Discussion
Through these analyses, we developed a novel integrated biomarker signature composed of LPC 22:6, PC(16:0/20:4), PE(22:6/16:0), Cer(d18:1/24:0)/SM(d18:1/19:0), Cer(d18:1/24:0)/SM(d18:0/16:0), TG(18:1/18:2/18:2), TG(16:0/16:0/20:3), and TG(18:0/16:0/18:2). The area under the curve (AUC) values for this integrated biomarker signature for prediabetes and T2DM patients were 0.841 (cutoff: 0.565) and 0.894 (cutoff: 0.633), respectively. Furthermore, theresults of western blot analysis of frozen adipose tissue from 3 week (prediabetes) and 12 week (T2DM) Goto-Kakizaki (GK) rats also confirmed that acid sphingomyelinase is responsible for significant disruptions in ceramide and sphingomyelin homeostasis. Network analyses of the biomarkers associated with this biosignature suggested that the most profoundly affected lipid metabolism pathways in the context of diabetes include de novo ceramide synthesis, sphingomyelin metabolism, and additional pathways associated with phosphatidylcholine synthesis.
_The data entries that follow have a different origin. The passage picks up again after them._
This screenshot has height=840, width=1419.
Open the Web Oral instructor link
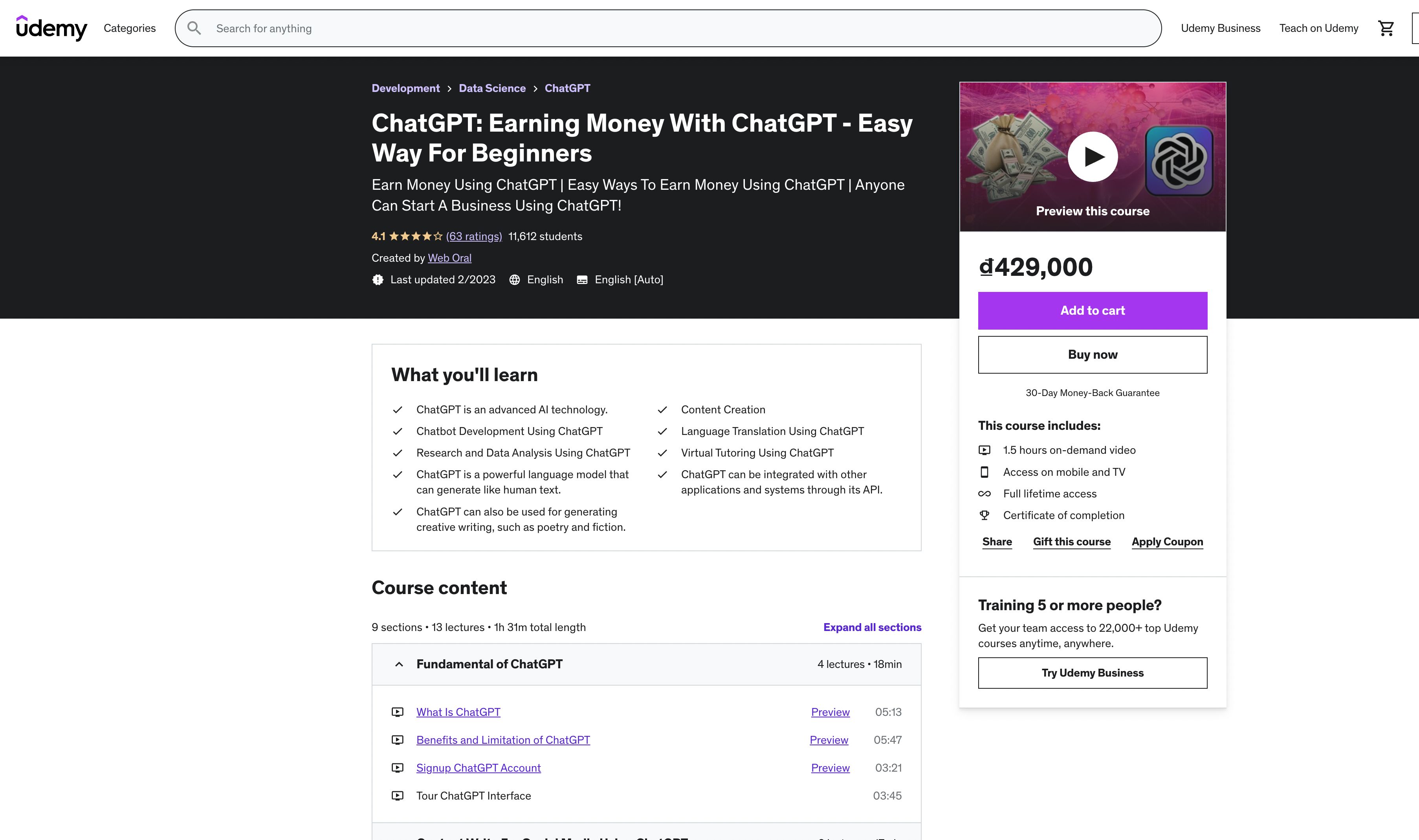(x=449, y=258)
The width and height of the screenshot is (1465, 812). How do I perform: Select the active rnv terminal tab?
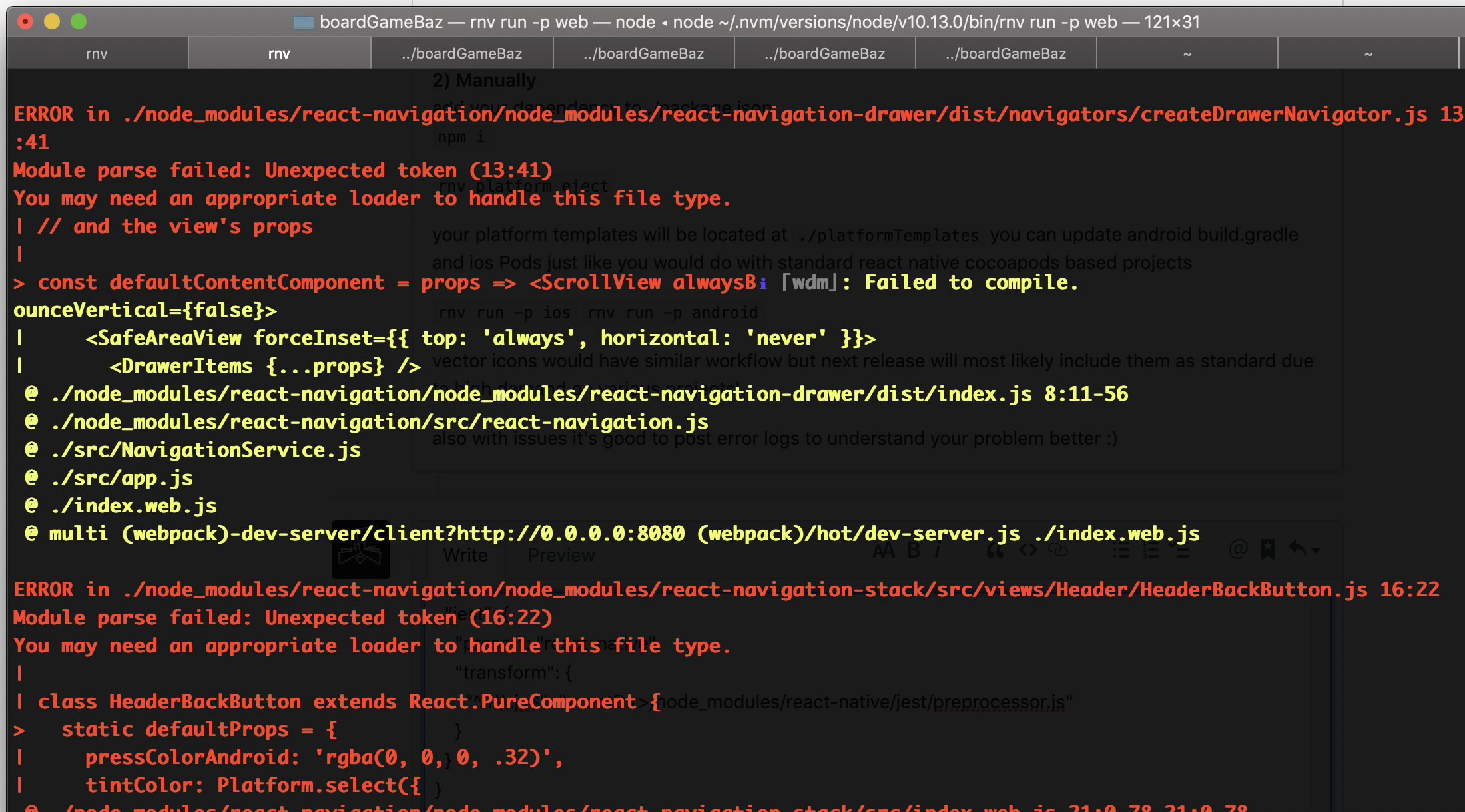(279, 53)
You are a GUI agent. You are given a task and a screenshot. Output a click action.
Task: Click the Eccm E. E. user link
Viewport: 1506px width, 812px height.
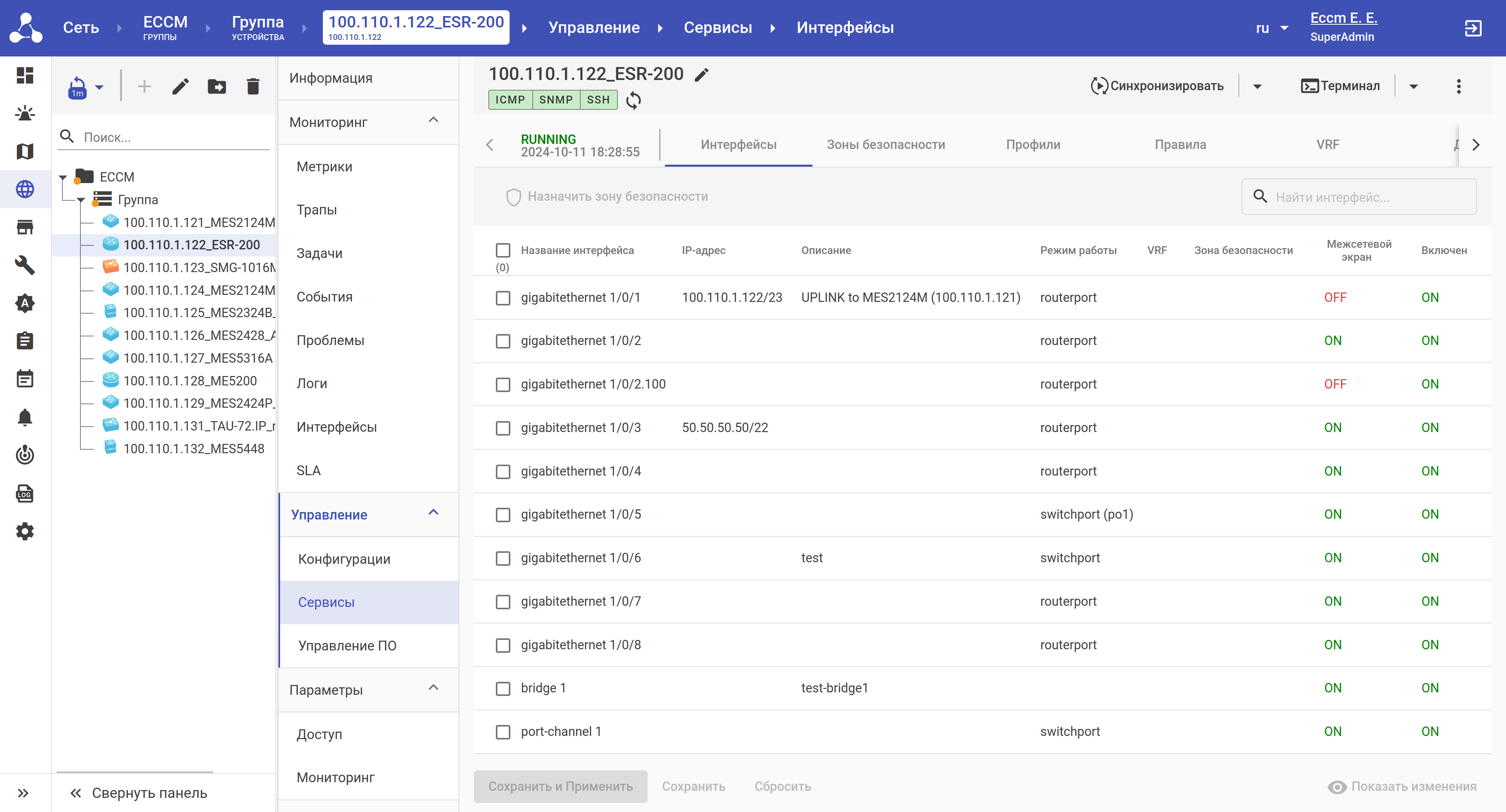(x=1344, y=18)
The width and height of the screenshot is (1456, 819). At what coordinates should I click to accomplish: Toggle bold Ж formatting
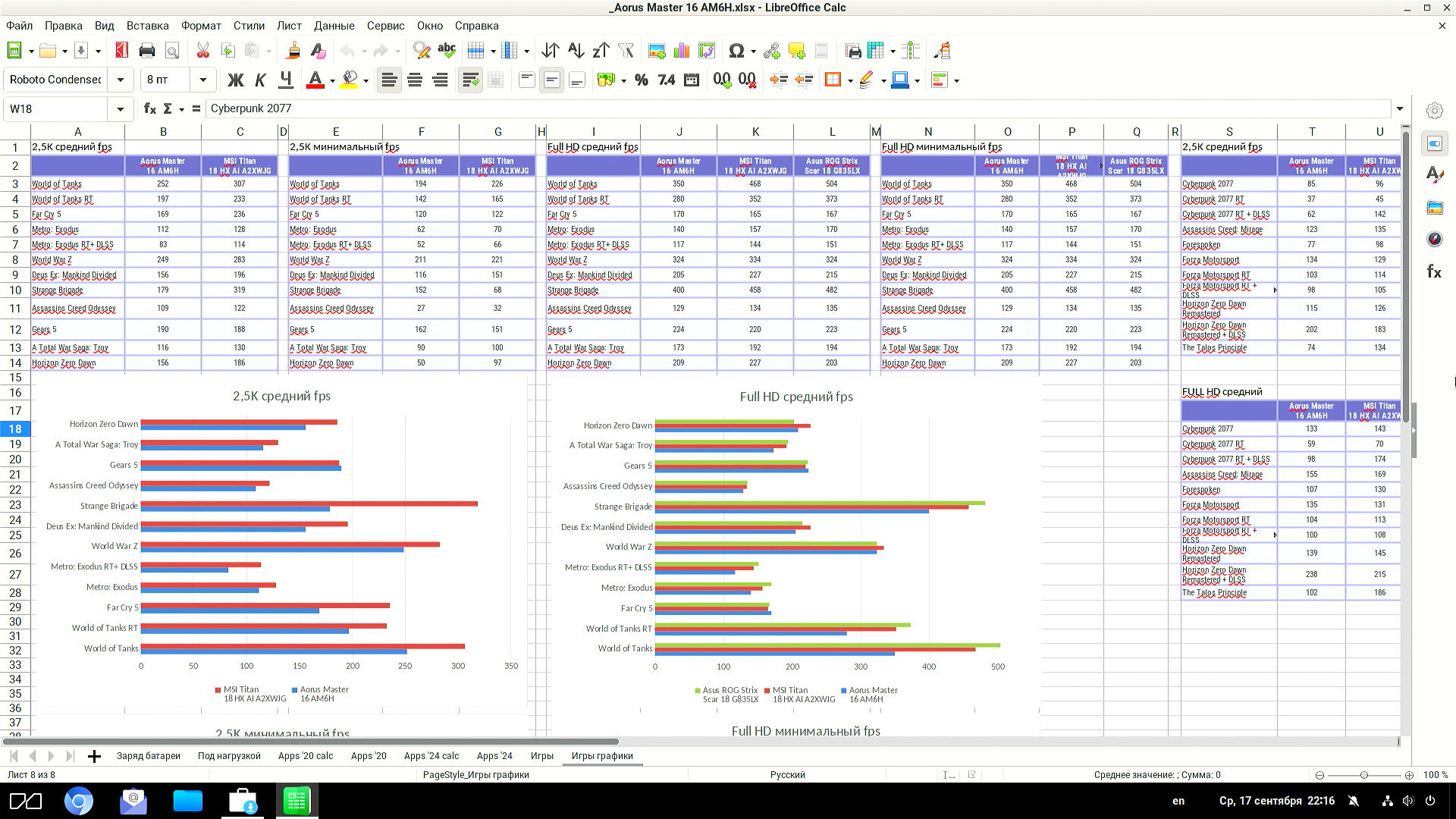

Together, these results offer new biological insights regarding the role of serum lipids in the context of insidious T2DM development, and may offer new avenues for future diagnostic and/or therapeutic research.
Methods
Untargeted and targeted lipidomics approaches were used to analyze serum samples from newly diagnosed 93 Chinese participants in discovery cohort and 440 in validation cohort via UHPLC-MS and UHPLC-MS/MS first. The acid sphingomyelinase protein expression was analyzed by Western blot.